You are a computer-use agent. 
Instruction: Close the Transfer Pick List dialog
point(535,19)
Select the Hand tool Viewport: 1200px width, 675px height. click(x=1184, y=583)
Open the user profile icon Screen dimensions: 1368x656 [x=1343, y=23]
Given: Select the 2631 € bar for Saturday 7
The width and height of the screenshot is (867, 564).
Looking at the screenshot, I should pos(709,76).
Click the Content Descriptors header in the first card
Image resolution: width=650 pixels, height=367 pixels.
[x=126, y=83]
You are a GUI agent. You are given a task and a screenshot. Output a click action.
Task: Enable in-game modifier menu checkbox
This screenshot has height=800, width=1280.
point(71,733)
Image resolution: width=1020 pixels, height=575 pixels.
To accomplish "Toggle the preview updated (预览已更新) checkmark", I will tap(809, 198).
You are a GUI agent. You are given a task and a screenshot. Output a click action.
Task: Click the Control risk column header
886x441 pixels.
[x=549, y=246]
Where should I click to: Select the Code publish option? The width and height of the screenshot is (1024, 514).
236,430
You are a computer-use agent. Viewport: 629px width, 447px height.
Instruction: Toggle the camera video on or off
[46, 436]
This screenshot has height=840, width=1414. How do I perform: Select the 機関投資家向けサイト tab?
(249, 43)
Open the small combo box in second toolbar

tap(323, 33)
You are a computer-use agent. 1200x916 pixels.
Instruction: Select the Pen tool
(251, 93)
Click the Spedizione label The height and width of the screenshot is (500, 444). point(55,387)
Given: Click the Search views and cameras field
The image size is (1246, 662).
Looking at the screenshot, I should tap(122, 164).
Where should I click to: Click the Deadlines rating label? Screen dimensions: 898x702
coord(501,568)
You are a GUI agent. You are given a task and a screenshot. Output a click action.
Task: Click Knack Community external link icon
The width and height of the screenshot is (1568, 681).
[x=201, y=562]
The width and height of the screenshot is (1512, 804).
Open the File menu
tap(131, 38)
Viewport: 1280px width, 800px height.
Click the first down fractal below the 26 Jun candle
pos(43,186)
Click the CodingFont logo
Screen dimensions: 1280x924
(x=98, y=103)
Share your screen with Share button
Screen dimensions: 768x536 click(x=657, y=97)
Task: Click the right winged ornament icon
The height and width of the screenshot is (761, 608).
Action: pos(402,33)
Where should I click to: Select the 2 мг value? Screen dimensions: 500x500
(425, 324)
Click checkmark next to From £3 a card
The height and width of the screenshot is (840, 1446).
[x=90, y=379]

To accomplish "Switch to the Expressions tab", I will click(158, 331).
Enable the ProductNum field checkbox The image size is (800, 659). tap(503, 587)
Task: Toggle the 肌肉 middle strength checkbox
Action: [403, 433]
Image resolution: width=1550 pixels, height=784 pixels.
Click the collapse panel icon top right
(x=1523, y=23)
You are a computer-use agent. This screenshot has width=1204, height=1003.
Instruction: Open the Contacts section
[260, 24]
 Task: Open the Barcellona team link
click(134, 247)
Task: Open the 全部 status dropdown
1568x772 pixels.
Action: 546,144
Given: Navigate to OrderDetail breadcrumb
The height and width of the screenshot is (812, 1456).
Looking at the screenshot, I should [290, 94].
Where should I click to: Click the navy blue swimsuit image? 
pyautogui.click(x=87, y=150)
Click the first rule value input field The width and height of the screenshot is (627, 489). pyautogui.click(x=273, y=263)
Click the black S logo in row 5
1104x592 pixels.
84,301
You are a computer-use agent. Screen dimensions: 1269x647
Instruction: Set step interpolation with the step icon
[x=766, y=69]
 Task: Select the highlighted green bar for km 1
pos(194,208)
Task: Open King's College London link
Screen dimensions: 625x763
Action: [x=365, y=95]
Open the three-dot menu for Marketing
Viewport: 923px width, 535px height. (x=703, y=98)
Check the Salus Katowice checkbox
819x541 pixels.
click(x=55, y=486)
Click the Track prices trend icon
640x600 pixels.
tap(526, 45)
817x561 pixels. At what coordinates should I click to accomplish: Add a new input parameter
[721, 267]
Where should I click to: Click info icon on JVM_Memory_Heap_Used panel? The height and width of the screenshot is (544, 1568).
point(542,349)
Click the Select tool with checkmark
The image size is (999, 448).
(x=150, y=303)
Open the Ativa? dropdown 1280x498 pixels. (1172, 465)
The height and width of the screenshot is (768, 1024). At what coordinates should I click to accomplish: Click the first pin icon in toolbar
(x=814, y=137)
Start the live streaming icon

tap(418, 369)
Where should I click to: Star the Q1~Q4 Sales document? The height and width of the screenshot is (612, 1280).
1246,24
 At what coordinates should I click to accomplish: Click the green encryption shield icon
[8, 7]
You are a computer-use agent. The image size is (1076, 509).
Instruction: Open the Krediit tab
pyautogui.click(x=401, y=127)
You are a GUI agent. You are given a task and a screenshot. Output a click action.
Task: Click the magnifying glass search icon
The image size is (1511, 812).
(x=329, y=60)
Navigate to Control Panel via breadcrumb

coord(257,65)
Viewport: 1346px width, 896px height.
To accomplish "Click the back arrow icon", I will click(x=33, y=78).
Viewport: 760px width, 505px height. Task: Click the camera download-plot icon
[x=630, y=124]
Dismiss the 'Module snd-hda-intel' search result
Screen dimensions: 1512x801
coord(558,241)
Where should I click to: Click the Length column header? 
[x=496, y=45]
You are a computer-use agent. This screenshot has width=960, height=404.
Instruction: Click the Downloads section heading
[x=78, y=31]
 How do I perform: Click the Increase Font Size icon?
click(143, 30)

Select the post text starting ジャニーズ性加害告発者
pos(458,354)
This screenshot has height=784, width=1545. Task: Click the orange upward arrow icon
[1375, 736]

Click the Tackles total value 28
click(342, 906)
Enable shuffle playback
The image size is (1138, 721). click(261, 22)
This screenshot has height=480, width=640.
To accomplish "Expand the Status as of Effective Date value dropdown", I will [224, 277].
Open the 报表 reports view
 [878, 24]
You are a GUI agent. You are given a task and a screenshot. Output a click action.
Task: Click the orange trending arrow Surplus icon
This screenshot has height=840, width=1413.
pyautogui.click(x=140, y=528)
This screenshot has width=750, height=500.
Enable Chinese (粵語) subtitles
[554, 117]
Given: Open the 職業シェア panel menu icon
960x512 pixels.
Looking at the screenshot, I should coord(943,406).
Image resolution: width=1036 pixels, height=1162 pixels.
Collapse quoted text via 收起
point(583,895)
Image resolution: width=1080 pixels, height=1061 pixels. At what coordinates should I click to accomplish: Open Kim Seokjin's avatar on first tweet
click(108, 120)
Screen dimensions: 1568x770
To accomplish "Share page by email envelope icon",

---

▶ **TASK GOAL**
Set all of the material down once more, unchanged.

▶ **COMPLETED TASK**
You are a computer-use agent. 
Instruction: Close the Transfer Pick List dialog
point(535,19)
Select the Hand tool Viewport: 1200px width, 675px height. click(x=1184, y=583)
Open the user profile icon Screen dimensions: 1368x656 [x=1343, y=23]
Given: Select the 2631 € bar for Saturday 7
The width and height of the screenshot is (867, 564).
Looking at the screenshot, I should pos(709,76).
Click the Content Descriptors header in the first card
Image resolution: width=650 pixels, height=367 pixels.
[x=126, y=83]
You are a GUI agent. You are given a task and a screenshot. Output a click action.
Task: Enable in-game modifier menu checkbox
This screenshot has height=800, width=1280.
point(71,733)
Image resolution: width=1020 pixels, height=575 pixels.
To accomplish "Toggle the preview updated (预览已更新) checkmark", I will tap(809, 198).
You are a GUI agent. You are given a task and a screenshot. Output a click action.
Task: Click the Control risk column header
886x441 pixels.
[x=549, y=246]
Where should I click to: Select the Code publish option? The width and height of the screenshot is (1024, 514).
236,430
You are a computer-use agent. Viewport: 629px width, 447px height.
Instruction: Toggle the camera video on or off
[46, 436]
This screenshot has height=840, width=1414. How do I perform: Select the 機関投資家向けサイト tab?
(249, 43)
Open the small combo box in second toolbar

tap(323, 33)
You are a computer-use agent. 1200x916 pixels.
Instruction: Select the Pen tool
(251, 93)
Click the Spedizione label The height and width of the screenshot is (500, 444). point(55,387)
Given: Click the Search views and cameras field
The image size is (1246, 662).
Looking at the screenshot, I should tap(122, 164).
Where should I click to: Click the Deadlines rating label? Screen dimensions: 898x702
coord(501,568)
You are a GUI agent. You are given a task and a screenshot. Output a click action.
Task: Click Knack Community external link icon
The width and height of the screenshot is (1568, 681).
[x=201, y=562]
The width and height of the screenshot is (1512, 804).
Open the File menu
tap(131, 38)
Viewport: 1280px width, 800px height.
Click the first down fractal below the 26 Jun candle
pos(43,186)
Click the CodingFont logo
Screen dimensions: 1280x924
(x=98, y=103)
Share your screen with Share button
Screen dimensions: 768x536 click(x=657, y=97)
Task: Click the right winged ornament icon
The height and width of the screenshot is (761, 608).
Action: pos(402,33)
Where should I click to: Select the 2 мг value? Screen dimensions: 500x500
(425, 324)
Click checkmark next to From £3 a card
The height and width of the screenshot is (840, 1446).
[x=90, y=379]

To accomplish "Switch to the Expressions tab", I will click(158, 331).
Enable the ProductNum field checkbox The image size is (800, 659). tap(503, 587)
Task: Toggle the 肌肉 middle strength checkbox
Action: [403, 433]
Image resolution: width=1550 pixels, height=784 pixels.
Click the collapse panel icon top right
(x=1523, y=23)
You are a computer-use agent. This screenshot has width=1204, height=1003.
Instruction: Open the Contacts section
[260, 24]
 Task: Open the Barcellona team link
click(134, 247)
Task: Open the 全部 status dropdown
1568x772 pixels.
Action: 546,144
Given: Navigate to OrderDetail breadcrumb
The height and width of the screenshot is (812, 1456).
Looking at the screenshot, I should [290, 94].
Where should I click to: Click the navy blue swimsuit image? 
pyautogui.click(x=87, y=150)
Click the first rule value input field The width and height of the screenshot is (627, 489). pyautogui.click(x=273, y=263)
Click the black S logo in row 5
1104x592 pixels.
84,301
You are a computer-use agent. Screen dimensions: 1269x647
Instruction: Set step interpolation with the step icon
[x=766, y=69]
 Task: Select the highlighted green bar for km 1
pos(194,208)
Task: Open King's College London link
Screen dimensions: 625x763
Action: [x=365, y=95]
Open the three-dot menu for Marketing
Viewport: 923px width, 535px height. (x=703, y=98)
Check the Salus Katowice checkbox
819x541 pixels.
click(x=55, y=486)
Click the Track prices trend icon
640x600 pixels.
tap(526, 45)
817x561 pixels. At what coordinates should I click to accomplish: Add a new input parameter
[721, 267]
Where should I click to: Click info icon on JVM_Memory_Heap_Used panel? The height and width of the screenshot is (544, 1568).
point(542,349)
Click the Select tool with checkmark
The image size is (999, 448).
(x=150, y=303)
Open the Ativa? dropdown 1280x498 pixels. (1172, 465)
The height and width of the screenshot is (768, 1024). At what coordinates should I click to accomplish: Click the first pin icon in toolbar
(x=814, y=137)
Start the live streaming icon

tap(418, 369)
Where should I click to: Star the Q1~Q4 Sales document? The height and width of the screenshot is (612, 1280).
1246,24
 At what coordinates should I click to accomplish: Click the green encryption shield icon
[8, 7]
You are a computer-use agent. The image size is (1076, 509).
Instruction: Open the Krediit tab
pyautogui.click(x=401, y=127)
You are a GUI agent. You are given a task and a screenshot. Output a click action.
Task: Click the magnifying glass search icon
The image size is (1511, 812).
(x=329, y=60)
Navigate to Control Panel via breadcrumb

coord(257,65)
Viewport: 1346px width, 896px height.
To accomplish "Click the back arrow icon", I will click(x=33, y=78).
Viewport: 760px width, 505px height. Task: Click the camera download-plot icon
[x=630, y=124]
Dismiss the 'Module snd-hda-intel' search result
Screen dimensions: 1512x801
coord(558,241)
Where should I click to: Click the Length column header? 
[x=496, y=45]
You are a computer-use agent. This screenshot has width=960, height=404.
Instruction: Click the Downloads section heading
[x=78, y=31]
 How do I perform: Click the Increase Font Size icon?
click(143, 30)

Select the post text starting ジャニーズ性加害告発者
pos(458,354)
This screenshot has height=784, width=1545. Task: Click the orange upward arrow icon
[1375, 736]

Click the Tackles total value 28
click(342, 906)
Enable shuffle playback
The image size is (1138, 721). click(261, 22)
This screenshot has height=480, width=640.
To accomplish "Expand the Status as of Effective Date value dropdown", I will [224, 277].
Open the 报表 reports view
 [878, 24]
You are a GUI agent. You are given a task and a screenshot. Output a click action.
Task: Click the orange trending arrow Surplus icon
This screenshot has height=840, width=1413.
pyautogui.click(x=140, y=528)
This screenshot has width=750, height=500.
Enable Chinese (粵語) subtitles
[554, 117]
Given: Open the 職業シェア panel menu icon
960x512 pixels.
Looking at the screenshot, I should coord(943,406).
Image resolution: width=1036 pixels, height=1162 pixels.
Collapse quoted text via 收起
point(583,895)
Image resolution: width=1080 pixels, height=1061 pixels. At what coordinates should I click to accomplish: Open Kim Seokjin's avatar on first tweet
click(108, 120)
Screen dimensions: 1568x770
To accomplish "Share page by email envelope icon",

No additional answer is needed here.